This St. Louis-Area Bottler Sells Soda The Old-Fashioned Way | St. Louis Public Radio

This St. Louis-Area Bottler Sells Soda The Old-Fashioned Way

Oct 21, 2014

The motto of the Excel Bottling Company in Breese, Ill., is “Good Things Don’t Have To Change.”

And they really mean it.

Credit Mary Delach Leonard | St. Louis Public Radio

Here, on the corner of Broadway and Clinton streets, four generations of the Meier family have been selling soda for nearly 80 years.

They make it the old-fashioned way -- with pure cane sugar instead of high-fructose corn syrup -- using  vintage bottling equipment that was already “secondhand” when it was purchased in 1936.

While soda giant Pepsi made news recently with a throwback version called “Pepsi Made With Regular Sugar,” every day is throwback day at Excel, which also uses returnable glass bottles.

•••••

### Written request 1
Copy the records word for word, starting at the line that contains "731x1537 pixels." and running through the end of the records. Leave the pictures out of your copy.

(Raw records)
•••••

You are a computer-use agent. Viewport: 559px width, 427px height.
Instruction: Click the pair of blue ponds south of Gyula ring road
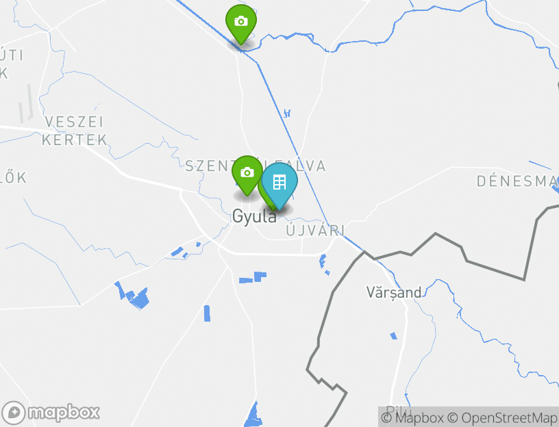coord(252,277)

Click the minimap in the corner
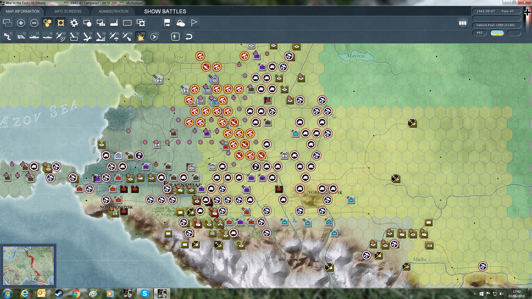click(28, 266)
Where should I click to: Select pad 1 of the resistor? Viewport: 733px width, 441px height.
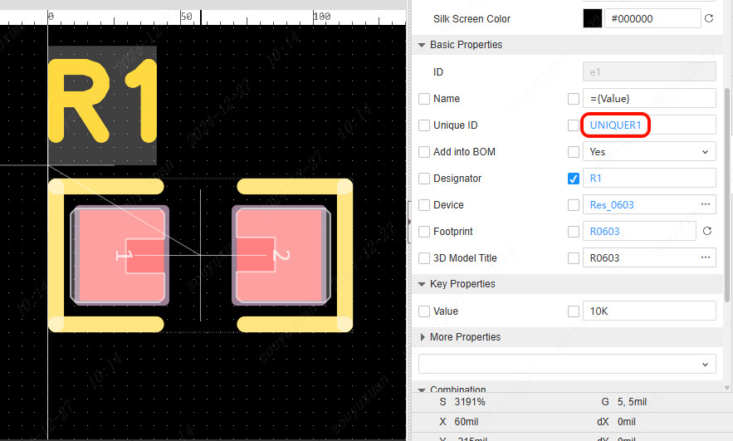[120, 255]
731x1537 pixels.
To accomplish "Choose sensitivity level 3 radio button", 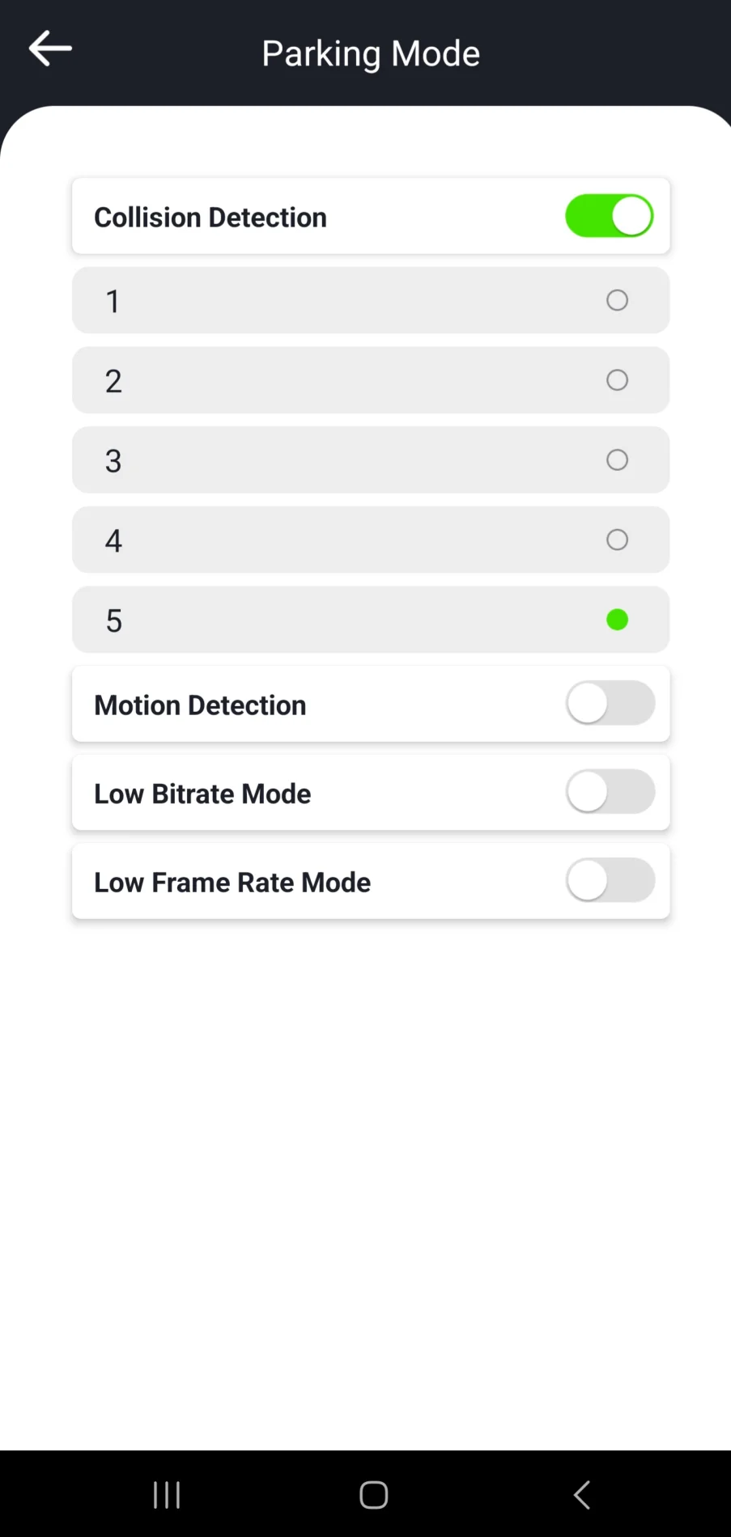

•••••

### Written request 2
Carry on the article about the Breese, Illinois soda bottler from the point where it stops.

### Task response 1
731x1537 pixels.
To accomplish "Choose sensitivity level 3 radio button", 

### Task response 2
That’s returnable -- as in customers bring back the bottles, which are washed, refilled and sold again. And again. And Again.

Excel claims to be the last soda bottler in Illinois and Missouri -- and one of only a handful in the U.S. -- that still uses returnable glass bottles.

Also returnable -- customers who come to the plant’s side door to buy cases of 10-ouncers. It's a local tradition -- especially on Saturday mornings, when pickups and cars pull up to the door in a steady stream to exchange their empties for fulls.

Excel makes more than a dozen flavors of soda, but the biggest seller, by far, is Ski -- a citrusy concoction that you’ve probably never heard of unless you live in Clinton County. Maybe it’s all that pure cane sugar -- or the caffeine -- but Ski fans are cult-like in their devotion to this stuff.

Rhonda Pollmann stocks up.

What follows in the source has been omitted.